A composer of more than 70 feature films, television series, short films and video games, including the first two Pokemon movies, has joined The Australian National University (ANU) School of Music.
Professor Kenneth Lampl began as a jazz saxophonist before switching to composing, training under the legendary John Williams. He’s excited about sharing his music composition, technology and audio engineering expertise with ANU students.
“The experience of discovery is very much an integral part of my teaching methodology,” Bronx-born Professor Lampl says.
“When someone discovers something for themselves, it’s something that they’ll never forget.
“I think the most that we can do as professors is to create an environment for students to discover things on their own and find their own voice be it as a classical composer, electronic music artist, multimedia composer or audio engineer.”
Professor Lampl, whose teaching experience includes the Juillliard School, the Shanghai Conservatory, the Danish National Conservatory, the USC Film Scoring Program and Hofstra University, says his classes are hands-on, be it helping students compose a piece of music or mixing and engineering using music software.
“I give them the chance to dig in and have their ‘aha!’ moment themselves, because while you always remember your ‘aha’ moment, you won’t necessarily remember the content of the class.
“The ‘aha’ and discovery moment is integral if you’re teaching people to be artists, because that’s how you know what you’ve done is good… that they can find truth and authenticity in their own work.”

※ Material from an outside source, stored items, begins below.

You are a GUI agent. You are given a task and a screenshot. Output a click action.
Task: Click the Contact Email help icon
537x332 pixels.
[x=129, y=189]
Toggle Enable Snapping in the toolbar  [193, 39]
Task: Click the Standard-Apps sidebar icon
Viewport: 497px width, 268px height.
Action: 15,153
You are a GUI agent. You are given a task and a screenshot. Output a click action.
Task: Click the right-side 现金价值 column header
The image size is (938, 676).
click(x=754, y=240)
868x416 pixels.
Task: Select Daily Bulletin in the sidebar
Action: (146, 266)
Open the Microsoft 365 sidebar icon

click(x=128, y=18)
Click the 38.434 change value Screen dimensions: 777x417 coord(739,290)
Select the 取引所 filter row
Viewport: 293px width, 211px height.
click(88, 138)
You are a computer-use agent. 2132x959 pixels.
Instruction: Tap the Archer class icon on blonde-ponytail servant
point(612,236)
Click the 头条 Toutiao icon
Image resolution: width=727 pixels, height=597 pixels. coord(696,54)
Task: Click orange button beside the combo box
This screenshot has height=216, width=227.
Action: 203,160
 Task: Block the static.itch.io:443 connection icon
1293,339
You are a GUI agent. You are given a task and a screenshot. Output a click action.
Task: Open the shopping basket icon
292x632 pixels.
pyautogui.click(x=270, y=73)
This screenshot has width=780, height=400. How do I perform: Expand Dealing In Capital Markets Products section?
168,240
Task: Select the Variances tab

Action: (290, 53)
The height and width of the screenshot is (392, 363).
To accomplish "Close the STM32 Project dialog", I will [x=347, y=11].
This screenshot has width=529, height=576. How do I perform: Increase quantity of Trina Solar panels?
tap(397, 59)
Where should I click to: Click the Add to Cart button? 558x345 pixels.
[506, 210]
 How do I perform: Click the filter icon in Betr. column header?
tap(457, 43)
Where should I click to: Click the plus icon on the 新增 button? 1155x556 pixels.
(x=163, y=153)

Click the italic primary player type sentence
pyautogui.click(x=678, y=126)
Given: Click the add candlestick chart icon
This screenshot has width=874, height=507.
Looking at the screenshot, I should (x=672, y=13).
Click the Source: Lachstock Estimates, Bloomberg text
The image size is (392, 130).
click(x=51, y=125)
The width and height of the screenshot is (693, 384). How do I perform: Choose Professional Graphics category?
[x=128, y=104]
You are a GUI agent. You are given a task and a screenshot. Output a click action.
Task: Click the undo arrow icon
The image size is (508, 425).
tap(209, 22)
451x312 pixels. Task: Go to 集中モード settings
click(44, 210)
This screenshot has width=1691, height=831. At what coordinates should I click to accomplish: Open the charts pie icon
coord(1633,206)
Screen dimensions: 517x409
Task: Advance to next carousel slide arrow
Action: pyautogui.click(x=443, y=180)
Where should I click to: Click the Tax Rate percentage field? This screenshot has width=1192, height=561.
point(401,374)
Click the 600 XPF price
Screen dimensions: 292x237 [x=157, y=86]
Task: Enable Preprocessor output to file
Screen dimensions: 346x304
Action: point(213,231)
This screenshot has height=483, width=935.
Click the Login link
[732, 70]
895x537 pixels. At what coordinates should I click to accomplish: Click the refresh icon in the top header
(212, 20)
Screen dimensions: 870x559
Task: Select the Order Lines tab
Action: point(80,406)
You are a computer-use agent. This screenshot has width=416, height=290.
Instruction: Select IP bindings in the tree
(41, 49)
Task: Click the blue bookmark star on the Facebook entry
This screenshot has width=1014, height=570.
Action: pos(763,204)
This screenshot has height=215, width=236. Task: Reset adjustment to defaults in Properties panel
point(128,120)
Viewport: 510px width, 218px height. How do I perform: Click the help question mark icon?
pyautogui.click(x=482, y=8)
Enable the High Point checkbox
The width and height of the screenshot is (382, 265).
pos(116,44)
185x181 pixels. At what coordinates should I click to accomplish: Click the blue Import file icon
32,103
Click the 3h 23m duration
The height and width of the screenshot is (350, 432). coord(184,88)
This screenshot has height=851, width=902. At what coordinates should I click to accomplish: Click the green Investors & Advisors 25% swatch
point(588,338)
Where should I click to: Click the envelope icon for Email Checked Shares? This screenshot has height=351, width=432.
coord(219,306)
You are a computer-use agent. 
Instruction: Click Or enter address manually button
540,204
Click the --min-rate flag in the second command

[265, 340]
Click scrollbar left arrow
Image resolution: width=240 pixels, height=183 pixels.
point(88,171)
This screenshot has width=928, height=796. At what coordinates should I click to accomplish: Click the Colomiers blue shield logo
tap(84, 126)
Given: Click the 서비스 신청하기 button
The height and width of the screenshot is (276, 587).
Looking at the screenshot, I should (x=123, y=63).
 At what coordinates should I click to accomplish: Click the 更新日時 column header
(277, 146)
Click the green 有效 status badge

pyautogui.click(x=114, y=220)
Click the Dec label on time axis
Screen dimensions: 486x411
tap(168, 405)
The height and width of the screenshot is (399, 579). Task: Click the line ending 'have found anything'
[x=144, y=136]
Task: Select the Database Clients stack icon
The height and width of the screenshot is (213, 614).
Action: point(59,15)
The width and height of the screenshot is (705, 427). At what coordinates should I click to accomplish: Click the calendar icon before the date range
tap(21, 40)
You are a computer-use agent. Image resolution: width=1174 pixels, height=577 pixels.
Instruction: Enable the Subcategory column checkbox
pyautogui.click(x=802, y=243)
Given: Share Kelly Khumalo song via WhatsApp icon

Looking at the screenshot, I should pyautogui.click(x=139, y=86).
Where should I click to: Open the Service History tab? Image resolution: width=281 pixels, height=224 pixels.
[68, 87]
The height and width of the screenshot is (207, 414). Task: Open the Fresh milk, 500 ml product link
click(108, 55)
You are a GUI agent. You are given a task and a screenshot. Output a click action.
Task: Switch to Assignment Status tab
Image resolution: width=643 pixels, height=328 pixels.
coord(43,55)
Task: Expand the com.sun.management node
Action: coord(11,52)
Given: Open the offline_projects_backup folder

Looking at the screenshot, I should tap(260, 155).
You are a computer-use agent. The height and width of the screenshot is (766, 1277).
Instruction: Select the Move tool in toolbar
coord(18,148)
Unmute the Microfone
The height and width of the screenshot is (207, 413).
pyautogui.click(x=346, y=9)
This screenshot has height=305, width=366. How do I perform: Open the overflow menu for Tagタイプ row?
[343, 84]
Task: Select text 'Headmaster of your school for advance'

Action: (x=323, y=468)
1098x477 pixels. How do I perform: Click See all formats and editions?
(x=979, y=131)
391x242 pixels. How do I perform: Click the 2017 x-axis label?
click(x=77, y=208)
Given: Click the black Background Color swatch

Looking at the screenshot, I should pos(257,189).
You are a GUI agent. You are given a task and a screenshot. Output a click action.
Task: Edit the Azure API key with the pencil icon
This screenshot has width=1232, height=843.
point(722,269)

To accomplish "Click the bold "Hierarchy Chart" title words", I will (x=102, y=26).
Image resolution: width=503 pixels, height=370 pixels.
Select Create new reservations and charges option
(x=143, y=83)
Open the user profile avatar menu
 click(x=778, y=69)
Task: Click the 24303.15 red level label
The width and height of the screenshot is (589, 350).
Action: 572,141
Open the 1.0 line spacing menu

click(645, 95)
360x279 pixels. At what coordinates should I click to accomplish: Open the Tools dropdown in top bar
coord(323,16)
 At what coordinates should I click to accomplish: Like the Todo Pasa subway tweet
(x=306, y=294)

Composing for film differs from other types of composing in that your music has to be approved by someone else, Professor Lampl says.
“You have to write in the musical vocabulary that speaks to the broadest possible audience,” he explains.
“For me there’s a great joy in working as a team of people writing the kind of music that touches a sort of universal nerve and has a universal resonance among the audience.”
Professor Lampl enjoys ambient music, dubstep, and artists like Skrillex and Kill the Noise, and the late rapper Tupac.
“I listen to a lot of rap and hiphop because I’m very interested in the audio production. I think audio production is part of a vocabulary that composers need to know, whether you are an orchestral composer, chamber music composer or an electronic music composer.
“I’m always listening to something that both touches me emotionally, and music that I can learn something from be it composition or audio production.”
Despite having been in Canberra less than a month, a community choir has already accepted one of Professor Lampl’s choral pieces and will perform it in November.
That energy, that eagerness to be involved in local scenes wherever he lives, forms part of why Professor Lampl has never stopped loving and creating music since seeing his first jazz saxophonist improvised performance when he was nine.
“My mother brought me to the local library to see live jazz, and my mind was blown because as I watched that saxophonist improvise, I could not understand where that music was coming from and that fascinated me,” he recalls.
“My entire life from that point on has been trying to figure that out and no matter how much education I have and how many thousands of hours of music I’ve written, I feel that I’m no closer to finding the answer to that question. What I can say for sure is that the same enthusiasm and curiosity I had as a child is undiminished and burns just as brightly now as it did then.”